Il flamenco ci fa fare cose inedite, mettere fiori nei cappelli, vestiti lunghi con i volants, ascoltare canti che vengono da lontano che raschiano e frugano nei nostri ricordi, passare ore a contare e ricontare una escobilla, a guardarsi allo specchio con stupore, a battere mani e piedi. Senza motivo, per la bellezza del gesto !

La danza flamenca è solitaria, ma noi la pratichiamo in gruppo. Imitando i nostri maestri, cercando il senso di un silenzio, piene di brividi quando la musica dal vivo ci circonda, sudiamo, giro voltiamo, combattiamo con ventagli, mantones, faldas de cola. Parliamo per ore di tessuti, di pizzo e di variazioni musicali. E non ci prendiamo troppo sul serio.

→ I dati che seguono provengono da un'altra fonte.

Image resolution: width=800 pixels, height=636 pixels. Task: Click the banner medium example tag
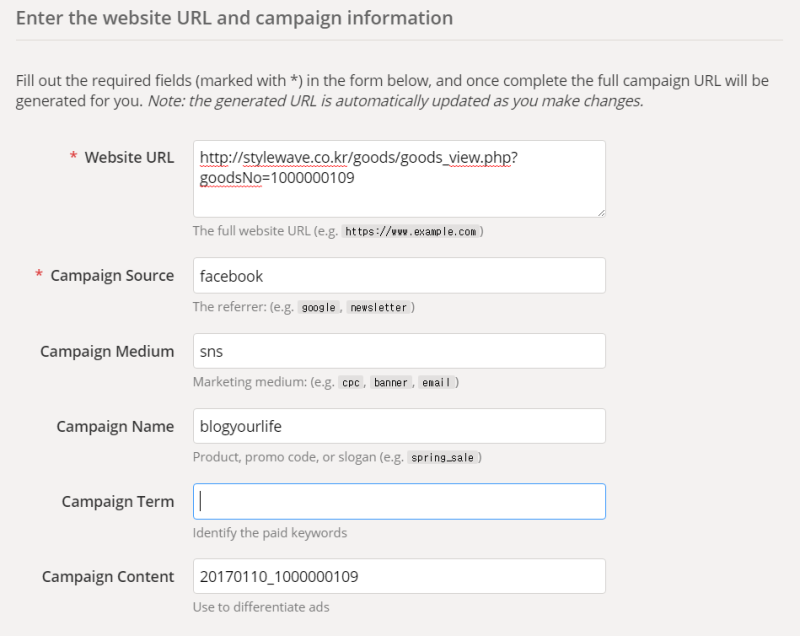(391, 382)
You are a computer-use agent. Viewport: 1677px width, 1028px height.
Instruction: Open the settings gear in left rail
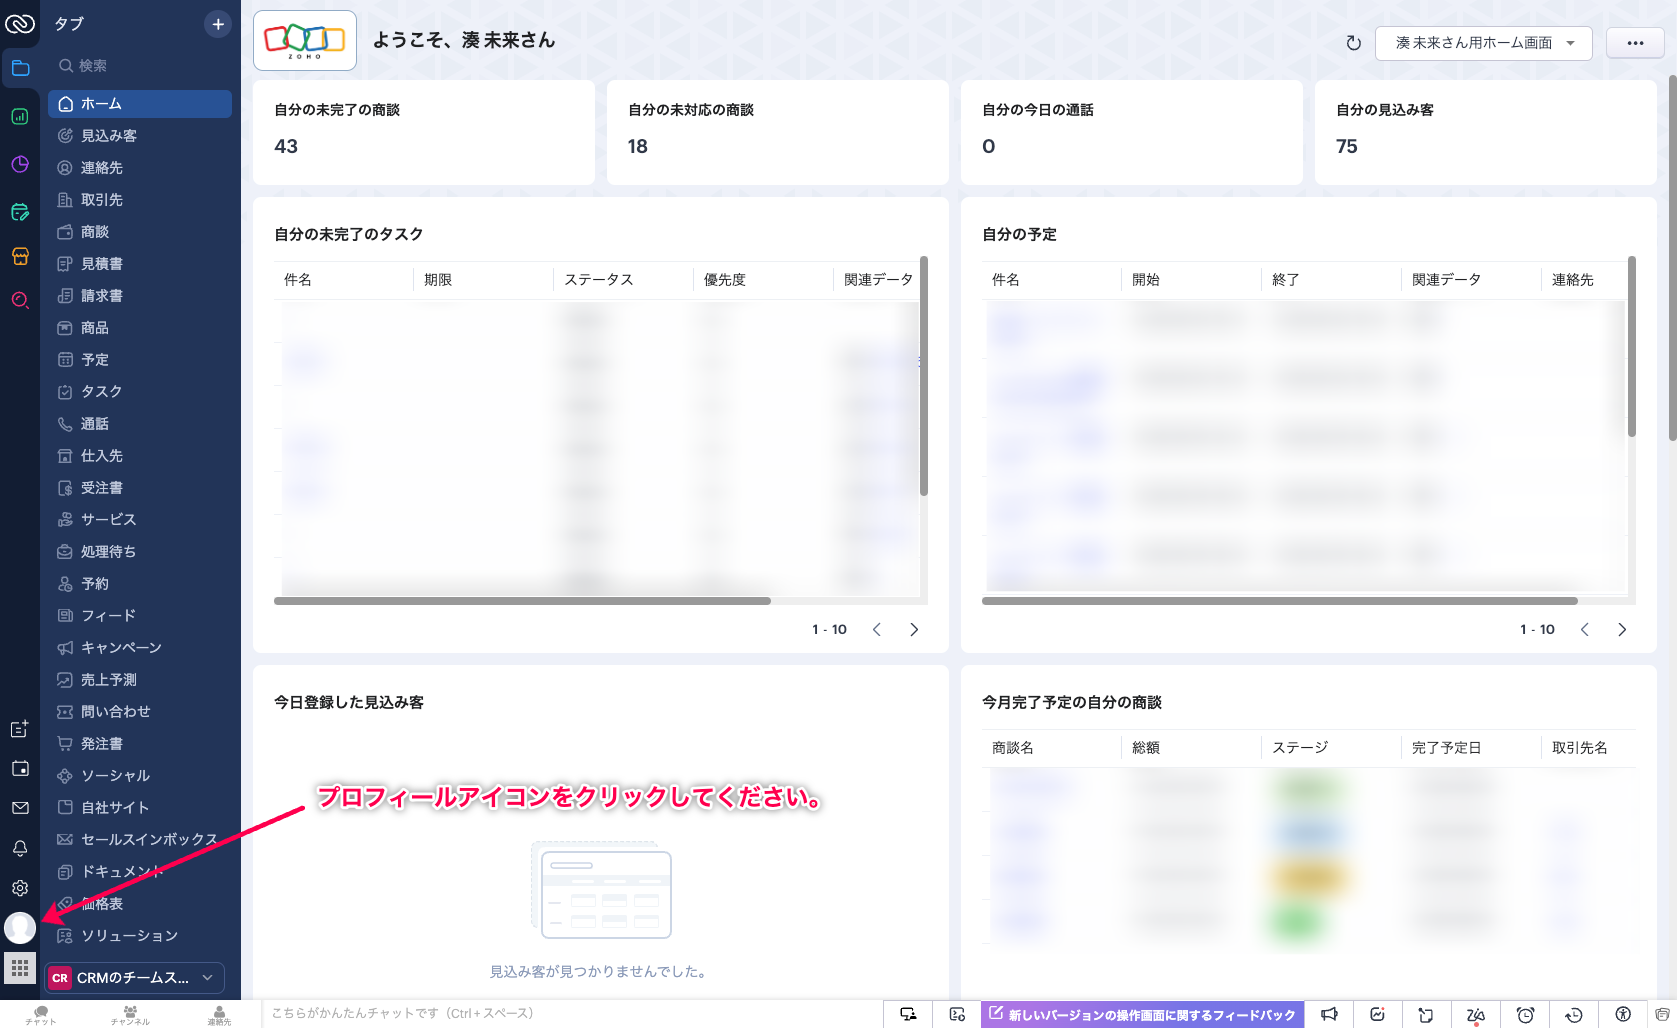click(20, 888)
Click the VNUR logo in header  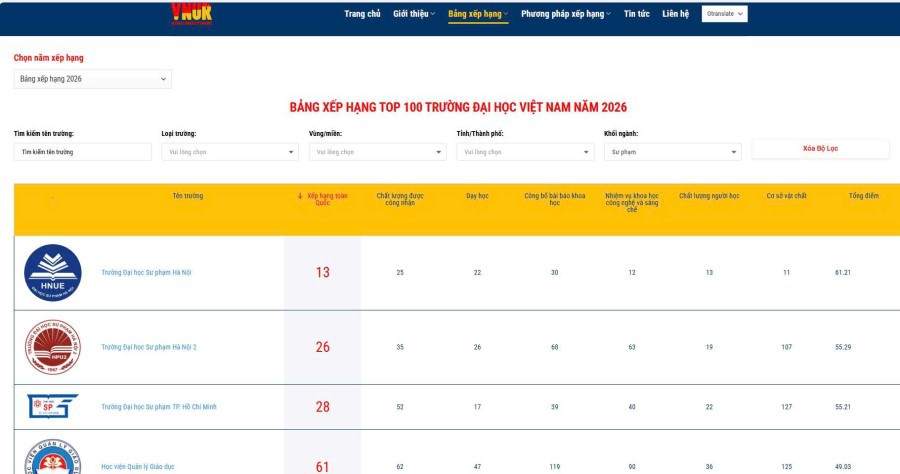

Noi ,gli amatori, siamo anche aficionados degli artisti, quelli veri, che hanno il talento e la convinzione, che salgono sul palco per vivere. E li amiamo. La loro virtuosità ci incanta, i nostri cuori volano appena appaiono nella luce. E gli seguiamo, come pellegrini, in Italia, Spagna, Francia.Siamo il pubblico ideale, quello che sa riconoscere i pezzi di bravura, la forza creativa, il lavoro ben fatto.

Allora grazie al festival di Mont de Marsan per averci dato l'occasione di un altro viaggio. Di averci offerto il nostro momento sul palco, quasi toccando le stelle, nelle migliori condizioni tecniche e davanti a una vera platea, accolte affettuosamente e con il sorriso.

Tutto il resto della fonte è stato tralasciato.